Saat pagi, Rania cemberut karena niatan untuk mengecat wajah papanya saat tidur gagal total. Hampir semalaman, waktunya hanya dihabiskan untuk berjaga-jaga, takut jika si Raihan itu tiba-tiba kemasukan mahluk gaib dan menyeruduk layaknya banteng. Meski harus menahan kantuk, Rania rela bergadang demi keselamatan jiwa dan raganya. Alhasil, tampilannya saat bagun benar-benar kacau.
Setelah mencuci wajah, Rania bergegas turun ke lantai satu untuk memberi kabar kalau ia disiksa semalaman oleh Raihan. Namun, nyatanya lelaki menjengkelkan itu malah sedang berbincang dengan papa dan mamanya di meja makan. Rania berhenti di anak tangga terakhir, mengamati penampilan Raihan yang dibalut kaus hitam dan celana jin warna biru pudar. Ia dengan cepat menepuk-nepuk pipinya untuk mengusir hal gila yang baru saja terbersit di pikiran.
Enggak boleh, batin Rania seraya menggeleng.
Setengah jam kemudian, Ratnawan meminta pasangan baru itu untuk duduk di ruang keluarga.
“Jadi untuk apa Papa memanggil saya dan Rania?” tanya Raihan.
“Dia bukan Papa lu!” Rania melempar sandalnya ke wajah Raihan, tetapi pemuda itu dengan cekatan menghindar.
“Sayang,” tegur Risa sembari menggeleng saat melihat kelakuan Rania.
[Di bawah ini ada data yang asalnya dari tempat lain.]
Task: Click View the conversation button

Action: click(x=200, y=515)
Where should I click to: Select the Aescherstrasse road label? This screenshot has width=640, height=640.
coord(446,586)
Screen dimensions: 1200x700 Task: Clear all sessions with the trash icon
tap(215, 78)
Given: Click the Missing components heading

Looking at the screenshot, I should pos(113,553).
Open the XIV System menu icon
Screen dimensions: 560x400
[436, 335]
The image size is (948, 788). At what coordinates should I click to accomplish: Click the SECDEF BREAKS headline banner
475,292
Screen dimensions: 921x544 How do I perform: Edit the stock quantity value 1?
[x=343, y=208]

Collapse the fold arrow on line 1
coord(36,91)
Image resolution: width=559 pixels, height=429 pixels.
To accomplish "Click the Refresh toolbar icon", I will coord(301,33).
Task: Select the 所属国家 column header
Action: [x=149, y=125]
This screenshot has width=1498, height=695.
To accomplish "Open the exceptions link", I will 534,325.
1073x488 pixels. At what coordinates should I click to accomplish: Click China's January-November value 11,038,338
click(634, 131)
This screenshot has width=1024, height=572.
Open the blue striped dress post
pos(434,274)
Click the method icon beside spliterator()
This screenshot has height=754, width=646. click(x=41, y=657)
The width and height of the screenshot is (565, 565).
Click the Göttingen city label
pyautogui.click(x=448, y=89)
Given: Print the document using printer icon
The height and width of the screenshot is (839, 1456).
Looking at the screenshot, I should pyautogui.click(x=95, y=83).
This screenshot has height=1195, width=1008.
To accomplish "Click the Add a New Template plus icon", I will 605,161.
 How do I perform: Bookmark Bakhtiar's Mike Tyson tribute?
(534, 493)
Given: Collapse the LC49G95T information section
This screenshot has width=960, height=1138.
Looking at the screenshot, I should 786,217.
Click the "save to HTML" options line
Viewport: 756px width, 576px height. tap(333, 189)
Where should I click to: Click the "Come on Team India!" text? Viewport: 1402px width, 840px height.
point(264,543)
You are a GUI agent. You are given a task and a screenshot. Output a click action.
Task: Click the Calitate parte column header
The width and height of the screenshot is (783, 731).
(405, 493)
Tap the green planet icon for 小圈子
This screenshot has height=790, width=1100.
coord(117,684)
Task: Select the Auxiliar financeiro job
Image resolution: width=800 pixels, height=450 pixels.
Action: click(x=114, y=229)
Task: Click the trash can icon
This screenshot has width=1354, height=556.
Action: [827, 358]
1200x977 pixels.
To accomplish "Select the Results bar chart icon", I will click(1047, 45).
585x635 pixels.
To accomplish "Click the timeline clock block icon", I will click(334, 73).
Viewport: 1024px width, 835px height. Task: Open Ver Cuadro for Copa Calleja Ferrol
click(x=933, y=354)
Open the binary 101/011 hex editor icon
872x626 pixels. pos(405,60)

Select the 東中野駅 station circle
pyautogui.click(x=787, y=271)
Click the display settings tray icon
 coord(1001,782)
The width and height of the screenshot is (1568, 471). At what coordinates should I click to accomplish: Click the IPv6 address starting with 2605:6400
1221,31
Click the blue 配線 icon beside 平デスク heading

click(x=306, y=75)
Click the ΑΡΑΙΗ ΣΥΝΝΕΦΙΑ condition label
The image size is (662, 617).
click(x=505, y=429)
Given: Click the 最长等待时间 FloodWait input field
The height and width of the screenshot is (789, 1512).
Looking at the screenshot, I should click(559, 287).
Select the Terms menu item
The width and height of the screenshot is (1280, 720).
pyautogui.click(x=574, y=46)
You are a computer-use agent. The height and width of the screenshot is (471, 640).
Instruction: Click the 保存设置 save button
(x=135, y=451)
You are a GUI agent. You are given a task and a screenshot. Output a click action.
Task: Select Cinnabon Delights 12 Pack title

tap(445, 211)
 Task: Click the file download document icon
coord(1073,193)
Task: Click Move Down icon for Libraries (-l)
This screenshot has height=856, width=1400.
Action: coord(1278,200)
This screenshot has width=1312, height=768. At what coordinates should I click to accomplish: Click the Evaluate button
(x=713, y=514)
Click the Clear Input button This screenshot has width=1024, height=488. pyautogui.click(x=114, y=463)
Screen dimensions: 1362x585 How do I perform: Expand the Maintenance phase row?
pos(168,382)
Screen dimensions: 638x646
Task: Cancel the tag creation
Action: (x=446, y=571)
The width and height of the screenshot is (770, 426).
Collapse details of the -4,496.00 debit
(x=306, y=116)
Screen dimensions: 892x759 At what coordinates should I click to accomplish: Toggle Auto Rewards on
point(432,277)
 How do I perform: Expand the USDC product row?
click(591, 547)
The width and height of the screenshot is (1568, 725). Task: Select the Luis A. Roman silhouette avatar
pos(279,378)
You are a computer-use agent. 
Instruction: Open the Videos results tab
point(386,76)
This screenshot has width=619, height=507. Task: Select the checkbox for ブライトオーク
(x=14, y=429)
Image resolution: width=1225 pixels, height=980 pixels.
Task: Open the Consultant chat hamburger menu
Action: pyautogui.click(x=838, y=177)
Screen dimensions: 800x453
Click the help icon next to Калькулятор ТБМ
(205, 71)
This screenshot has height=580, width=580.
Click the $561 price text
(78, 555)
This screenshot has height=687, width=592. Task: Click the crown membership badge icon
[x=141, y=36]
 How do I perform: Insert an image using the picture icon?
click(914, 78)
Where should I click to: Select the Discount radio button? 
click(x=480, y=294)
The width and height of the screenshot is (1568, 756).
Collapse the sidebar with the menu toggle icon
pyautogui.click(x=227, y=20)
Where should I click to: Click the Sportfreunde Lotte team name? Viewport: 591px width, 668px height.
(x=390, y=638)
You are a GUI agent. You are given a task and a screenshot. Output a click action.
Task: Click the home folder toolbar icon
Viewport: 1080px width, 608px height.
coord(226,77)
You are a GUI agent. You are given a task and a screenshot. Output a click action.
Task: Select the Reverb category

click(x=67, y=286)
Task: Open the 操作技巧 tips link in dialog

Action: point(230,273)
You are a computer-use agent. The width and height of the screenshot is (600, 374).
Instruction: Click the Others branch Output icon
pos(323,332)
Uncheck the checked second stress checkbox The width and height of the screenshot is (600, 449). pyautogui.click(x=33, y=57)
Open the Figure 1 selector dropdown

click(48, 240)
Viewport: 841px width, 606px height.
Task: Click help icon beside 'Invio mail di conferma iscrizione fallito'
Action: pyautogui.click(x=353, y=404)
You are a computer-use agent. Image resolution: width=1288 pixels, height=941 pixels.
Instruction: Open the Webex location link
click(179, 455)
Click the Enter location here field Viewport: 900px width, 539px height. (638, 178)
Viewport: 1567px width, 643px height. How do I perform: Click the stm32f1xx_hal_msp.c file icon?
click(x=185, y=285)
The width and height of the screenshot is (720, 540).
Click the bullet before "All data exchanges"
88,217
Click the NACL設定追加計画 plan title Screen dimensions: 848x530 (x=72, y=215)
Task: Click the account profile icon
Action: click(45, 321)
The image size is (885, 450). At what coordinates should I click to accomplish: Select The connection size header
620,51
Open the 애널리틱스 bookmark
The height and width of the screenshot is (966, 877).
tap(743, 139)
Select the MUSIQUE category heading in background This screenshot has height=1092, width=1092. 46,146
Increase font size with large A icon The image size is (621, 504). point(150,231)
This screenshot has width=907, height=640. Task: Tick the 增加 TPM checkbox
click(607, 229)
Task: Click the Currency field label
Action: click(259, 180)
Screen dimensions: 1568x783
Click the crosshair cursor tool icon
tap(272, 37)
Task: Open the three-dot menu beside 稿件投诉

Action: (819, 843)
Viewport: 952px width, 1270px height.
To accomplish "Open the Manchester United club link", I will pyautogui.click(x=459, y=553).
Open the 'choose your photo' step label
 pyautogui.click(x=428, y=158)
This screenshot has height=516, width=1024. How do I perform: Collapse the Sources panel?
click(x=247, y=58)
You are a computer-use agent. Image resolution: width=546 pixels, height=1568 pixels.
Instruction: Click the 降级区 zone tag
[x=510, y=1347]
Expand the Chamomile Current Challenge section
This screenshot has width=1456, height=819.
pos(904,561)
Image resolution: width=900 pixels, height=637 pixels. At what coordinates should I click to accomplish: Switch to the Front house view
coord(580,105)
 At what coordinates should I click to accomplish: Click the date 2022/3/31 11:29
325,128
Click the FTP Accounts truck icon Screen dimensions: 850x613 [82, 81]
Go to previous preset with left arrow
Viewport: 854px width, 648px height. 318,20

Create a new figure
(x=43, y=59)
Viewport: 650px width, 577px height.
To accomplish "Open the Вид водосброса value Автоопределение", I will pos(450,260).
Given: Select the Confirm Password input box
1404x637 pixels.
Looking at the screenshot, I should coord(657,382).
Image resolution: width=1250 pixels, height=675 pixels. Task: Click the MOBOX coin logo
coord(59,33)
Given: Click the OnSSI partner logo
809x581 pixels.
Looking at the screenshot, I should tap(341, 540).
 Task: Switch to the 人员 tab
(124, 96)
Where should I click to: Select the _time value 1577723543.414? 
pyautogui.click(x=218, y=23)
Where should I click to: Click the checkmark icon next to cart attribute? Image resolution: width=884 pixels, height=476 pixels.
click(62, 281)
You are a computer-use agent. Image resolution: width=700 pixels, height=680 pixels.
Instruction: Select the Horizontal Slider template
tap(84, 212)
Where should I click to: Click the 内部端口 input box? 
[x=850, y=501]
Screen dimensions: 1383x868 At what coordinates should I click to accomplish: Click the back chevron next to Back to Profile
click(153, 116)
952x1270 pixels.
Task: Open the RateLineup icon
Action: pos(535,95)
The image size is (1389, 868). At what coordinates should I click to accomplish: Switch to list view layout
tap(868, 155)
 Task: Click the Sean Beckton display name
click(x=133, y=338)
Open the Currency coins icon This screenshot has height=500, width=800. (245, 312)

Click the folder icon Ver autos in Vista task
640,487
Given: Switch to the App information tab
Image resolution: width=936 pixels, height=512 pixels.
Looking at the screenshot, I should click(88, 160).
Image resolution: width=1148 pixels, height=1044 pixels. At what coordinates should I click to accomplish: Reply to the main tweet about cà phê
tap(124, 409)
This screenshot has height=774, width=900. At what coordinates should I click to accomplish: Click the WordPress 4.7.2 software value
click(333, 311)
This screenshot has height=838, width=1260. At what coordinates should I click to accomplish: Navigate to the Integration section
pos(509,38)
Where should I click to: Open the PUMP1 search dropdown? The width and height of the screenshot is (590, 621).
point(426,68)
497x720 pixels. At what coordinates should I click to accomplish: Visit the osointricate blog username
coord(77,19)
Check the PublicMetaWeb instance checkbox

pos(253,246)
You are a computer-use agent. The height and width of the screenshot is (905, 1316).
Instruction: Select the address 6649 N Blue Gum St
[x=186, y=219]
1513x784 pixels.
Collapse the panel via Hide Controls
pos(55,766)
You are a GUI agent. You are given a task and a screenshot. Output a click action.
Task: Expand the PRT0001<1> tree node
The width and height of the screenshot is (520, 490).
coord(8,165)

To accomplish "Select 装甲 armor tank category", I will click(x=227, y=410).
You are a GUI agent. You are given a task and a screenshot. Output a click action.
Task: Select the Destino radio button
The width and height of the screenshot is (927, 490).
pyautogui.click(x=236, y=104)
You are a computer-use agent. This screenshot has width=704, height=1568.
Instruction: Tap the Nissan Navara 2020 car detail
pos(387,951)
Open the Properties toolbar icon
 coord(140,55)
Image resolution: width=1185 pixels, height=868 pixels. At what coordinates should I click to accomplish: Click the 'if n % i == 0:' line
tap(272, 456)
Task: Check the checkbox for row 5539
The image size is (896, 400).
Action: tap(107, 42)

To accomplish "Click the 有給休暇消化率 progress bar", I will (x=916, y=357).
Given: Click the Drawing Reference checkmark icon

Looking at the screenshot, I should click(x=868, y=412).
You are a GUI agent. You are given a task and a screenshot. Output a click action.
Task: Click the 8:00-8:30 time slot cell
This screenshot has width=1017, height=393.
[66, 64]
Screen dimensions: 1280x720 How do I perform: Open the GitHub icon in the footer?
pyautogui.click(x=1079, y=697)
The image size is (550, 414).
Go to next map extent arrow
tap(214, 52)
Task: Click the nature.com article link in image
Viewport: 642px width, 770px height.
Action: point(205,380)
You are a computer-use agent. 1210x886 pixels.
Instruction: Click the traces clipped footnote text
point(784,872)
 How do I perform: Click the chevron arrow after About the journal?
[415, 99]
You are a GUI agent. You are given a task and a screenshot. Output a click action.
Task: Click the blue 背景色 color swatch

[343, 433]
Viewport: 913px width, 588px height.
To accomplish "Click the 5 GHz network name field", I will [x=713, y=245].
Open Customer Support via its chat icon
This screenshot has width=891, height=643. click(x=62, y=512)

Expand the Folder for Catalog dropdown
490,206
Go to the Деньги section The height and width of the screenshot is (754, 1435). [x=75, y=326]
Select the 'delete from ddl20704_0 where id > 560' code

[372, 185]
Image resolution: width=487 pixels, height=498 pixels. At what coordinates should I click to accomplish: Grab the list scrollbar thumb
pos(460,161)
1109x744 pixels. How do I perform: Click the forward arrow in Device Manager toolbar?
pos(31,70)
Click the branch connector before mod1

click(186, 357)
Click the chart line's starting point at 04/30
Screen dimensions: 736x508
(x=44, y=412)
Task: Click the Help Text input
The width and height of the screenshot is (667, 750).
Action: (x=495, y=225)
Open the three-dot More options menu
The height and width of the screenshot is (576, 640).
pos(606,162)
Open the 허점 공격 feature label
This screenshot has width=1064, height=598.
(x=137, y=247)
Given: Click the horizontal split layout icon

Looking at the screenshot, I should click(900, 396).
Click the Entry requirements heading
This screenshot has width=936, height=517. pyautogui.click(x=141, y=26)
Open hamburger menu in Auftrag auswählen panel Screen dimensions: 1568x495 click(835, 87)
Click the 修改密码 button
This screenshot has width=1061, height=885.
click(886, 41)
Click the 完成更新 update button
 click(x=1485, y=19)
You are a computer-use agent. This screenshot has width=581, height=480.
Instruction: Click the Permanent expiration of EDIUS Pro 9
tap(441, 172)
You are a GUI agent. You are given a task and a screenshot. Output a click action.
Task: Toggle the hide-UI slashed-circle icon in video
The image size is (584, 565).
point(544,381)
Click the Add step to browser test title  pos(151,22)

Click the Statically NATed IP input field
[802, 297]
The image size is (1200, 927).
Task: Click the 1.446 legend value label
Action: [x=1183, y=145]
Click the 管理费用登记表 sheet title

Rania langsung menekuk wajah dengan kedua tangan menyilang di depan dada.
“Begini, Nak Raihan,” ucap Ratnawan sembari menahan tawa. “Gimana perang kalian semalem?”
Rania tiba-tiba berdiri. “Dia nyiksa aku, Pa,” ucapnya sembari menunjuk Raihan.
Ratnawan langsung tergelak saat mendengarnya, sedang Risa hanya menunduk karena wajahnya tiba-tiba saja memerah.
“Dia nyiksa aku sampai harus begadang,” rengek Rania, “makanya penampilan aku acak-acakan kayak gini.”
“Bukannya emang tiap hari kayak gitu,” balas Ratnawan enteng.
“Papa!” jerit Rania sembari mengentakkan kaki. “Pokoknya aku gak mau ngomong sama Papa.”
Raihan hanya mampu beristigfar melihat kelakuan Rania. Jujur saja, ia baru pertama kali mengenal seorang gadis dengan perangai seperti ini.
“Saya ingin kalian berbulan madu ke Thailand sekarang juga,” ujar Ratnawan.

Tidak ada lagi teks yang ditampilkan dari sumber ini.